Editor’s Note: In July 2012, Civil Beat sent six questions to each of the candidates registered to run in the Aug. 11 primary for Hawaii State House of Representatives District 43. Four out of six candidates responded, including Cynthia Rezentes. The questions and answers are reproduced below in full. Read responses by her competitors, Hanalei Aipoalani, Glenn Butler, and Tercia Ku. Karen Awana and Leslie Gomes-McKeague did not send in their questionnaires. Click on each topic listed below to read Civil Beat’s question and Rezentes’ response.

Preferred Candidate Name: Cynthia K. L. Rezentes

Senate/House District Number: House District 43

Date of Birth: 04/09/1952

Place of Birth/Hometown: Honolulu, Wai’anae

Current Profession/Employer: N/A

Education/Alma Mater(s): Wai’anae HS, Gonzaga University, Spokane, WA (BS Electrical Engineering), University of New Mexico, Albuquerque, NM (MS Electrical Engineering)

1. With the exception for Honolulu rail, the state has not raised the general excise tax in decades. Would you consider increasing the GET to help the state meet its budget demands?

I believe that the State needs to exhaust all other options before entertaining a move to increase the GET, especially considering that it is a multiplicative “tax” and not just a on-time effect sales tax. ↩ back to top

2. Lawmakers proposed relaxing environmental regulatory review to spur development and job growth in the 2012 session, and the issue is expected to resurface next year. Where do you stand?

Any modifications to current environmental regulatory laws should be considered very cautiously before being amended. If there are specific current projects or special zones which could benefit from some specific amendments to environmental laws currently in place, they should be clearly identified so that everyone can understand the depth and scope of potential impacts of any proposed amendment. There should not be a carte blanche moratorium on environmental regulations for periods of time without further specificity. ↩ back to top

3. Gambling — are you for it or against it? If not, why not? If so, what type of gambling and with what kind of restrictions?
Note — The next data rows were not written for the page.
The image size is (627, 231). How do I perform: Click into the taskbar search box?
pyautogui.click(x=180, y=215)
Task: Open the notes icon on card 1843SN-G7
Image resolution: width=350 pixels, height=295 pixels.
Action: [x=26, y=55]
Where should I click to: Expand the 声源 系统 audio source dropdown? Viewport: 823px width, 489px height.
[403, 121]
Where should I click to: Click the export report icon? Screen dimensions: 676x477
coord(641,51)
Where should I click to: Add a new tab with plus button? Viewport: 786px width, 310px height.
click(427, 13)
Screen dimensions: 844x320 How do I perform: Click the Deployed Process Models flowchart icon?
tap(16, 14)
I am not generally in favor of gambling. I have lived in areas where lotteries or more formal gambling is allowed and have seen some negative impacts of gambling. While I understand that it is everyone’s responsibility to manage their gambling excursions, for a number of people it is an addiction and for others a way to prey upon other members of society. Of all the forms of gambling I have observed first hand, a lottery appears to be the least impactful in general BUT the question is whether the monies would be used for specific government causes or just go into the general fund to be used for balancing the budget and give a free pass to real management of our state funds. ↩ back to top

4. The Sunshine Law is a hallmark of an open democracy accountable to its citizens. Yet, the Legislature exempts itself from this requirement. Do you support more transparency in government operations, or are there legitimate reasons to conduct some of the people’s business behind closed doors?

In general, I support the need for all State operations to be transparent to the people of Hawai`i, but I can see where there may be occasions where some of the peoples’ business would need to be managed behind closed doors, e.g. information provided by the federal government on national security items, or other issues that may need to be closely managed by other legal mandate. ↩ back to top

5. What is the best legislation — and worst legislation — that the Legislature has approved in recent years? Please explain.
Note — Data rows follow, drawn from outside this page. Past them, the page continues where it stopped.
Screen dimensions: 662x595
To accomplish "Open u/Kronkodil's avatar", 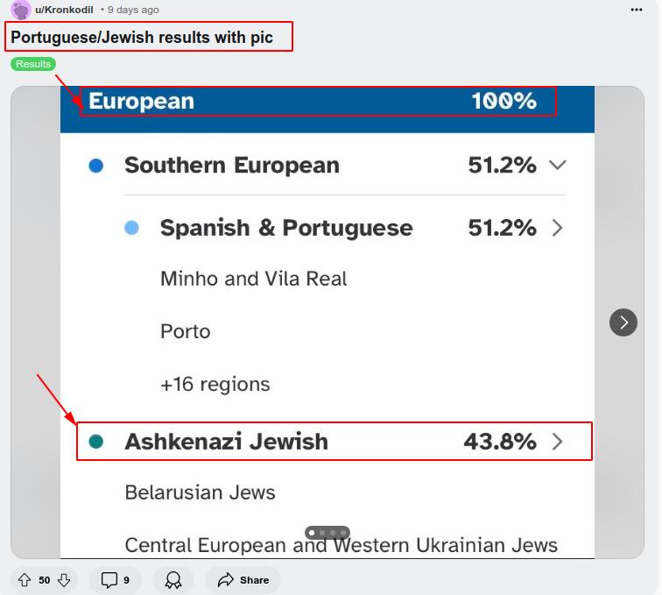I will point(21,10).
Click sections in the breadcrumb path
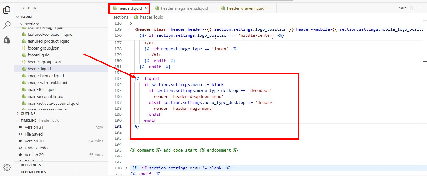 (121, 17)
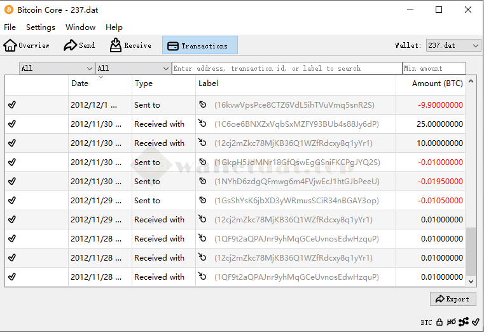Click the HD disabled status icon
Viewport: 484px width, 332px height.
[x=451, y=322]
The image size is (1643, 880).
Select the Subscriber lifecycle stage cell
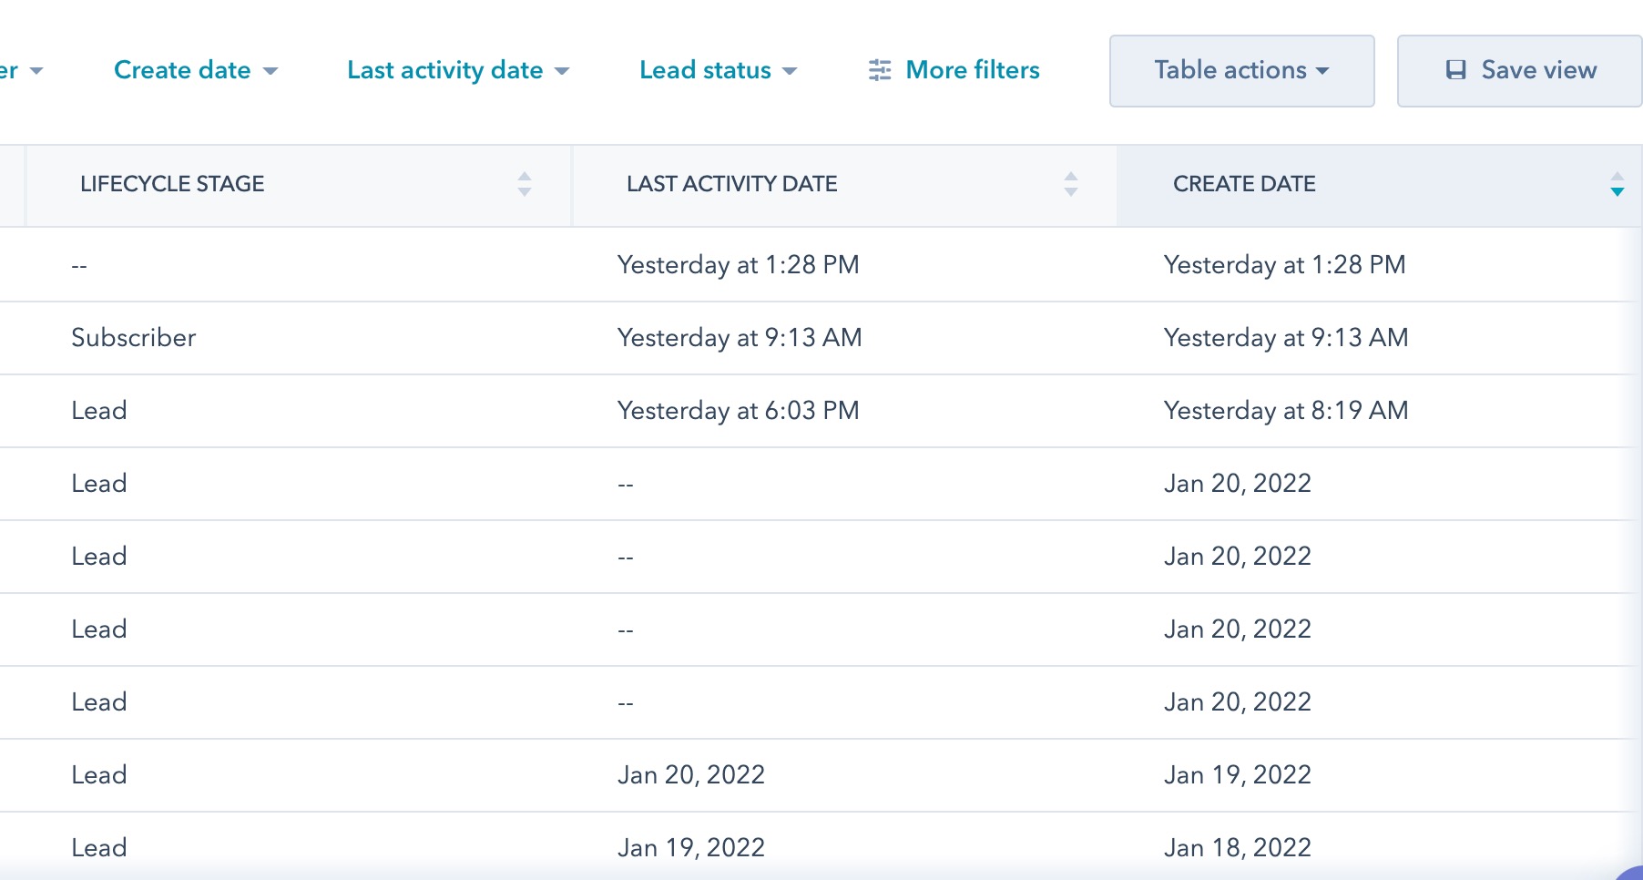point(134,338)
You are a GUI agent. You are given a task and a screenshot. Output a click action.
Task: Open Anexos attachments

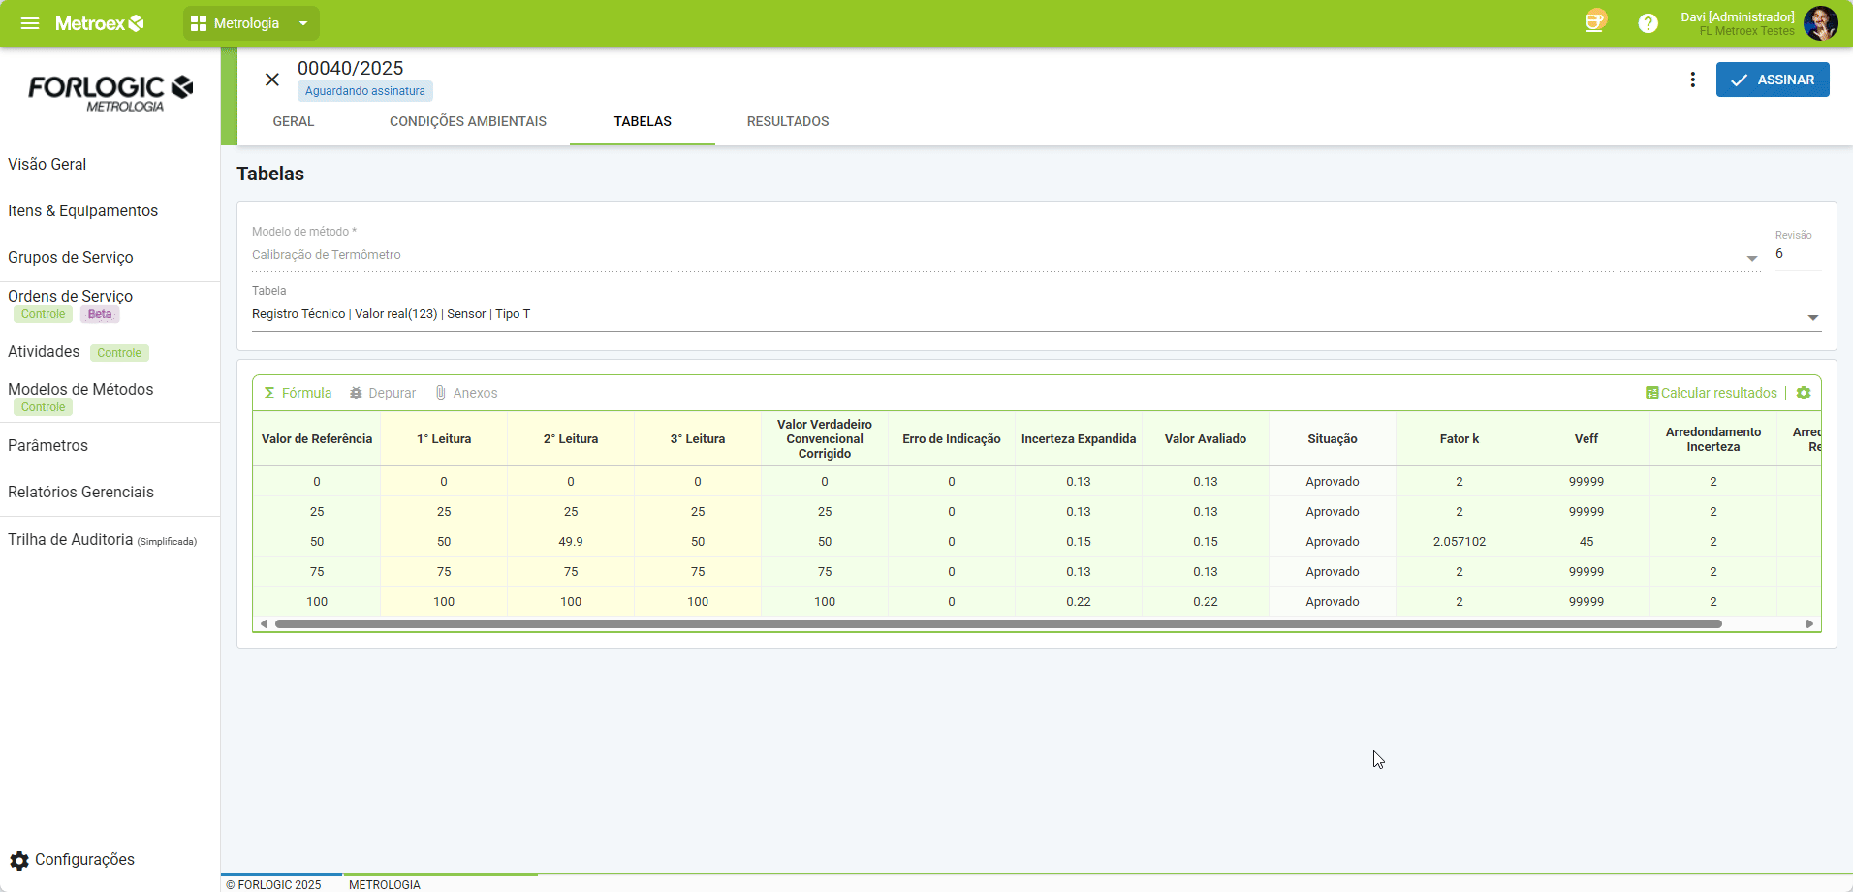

While there have been many good legislative actions over the recent years, one that immediately comes to mind is the Civil Unions Law ensuring equality for everyone in a committed relationship. Civil Rights have long been touted but enabling legislation sometimes needs to be done to guarantee those rights are respected by all. While perhaps not the worst legislation, one that has caused me some concern is the establishment of the Public Land Development Corporation (based upon the Agribusiness Development Corporation model). This new organization continues to leave open too many questions regarding how it may be used or implemented in using State lands and how. ↩ back to top

6. What is an issue that you would champion at the Legislature — one that perhaps has not received much attention, or an issue that is important to your district?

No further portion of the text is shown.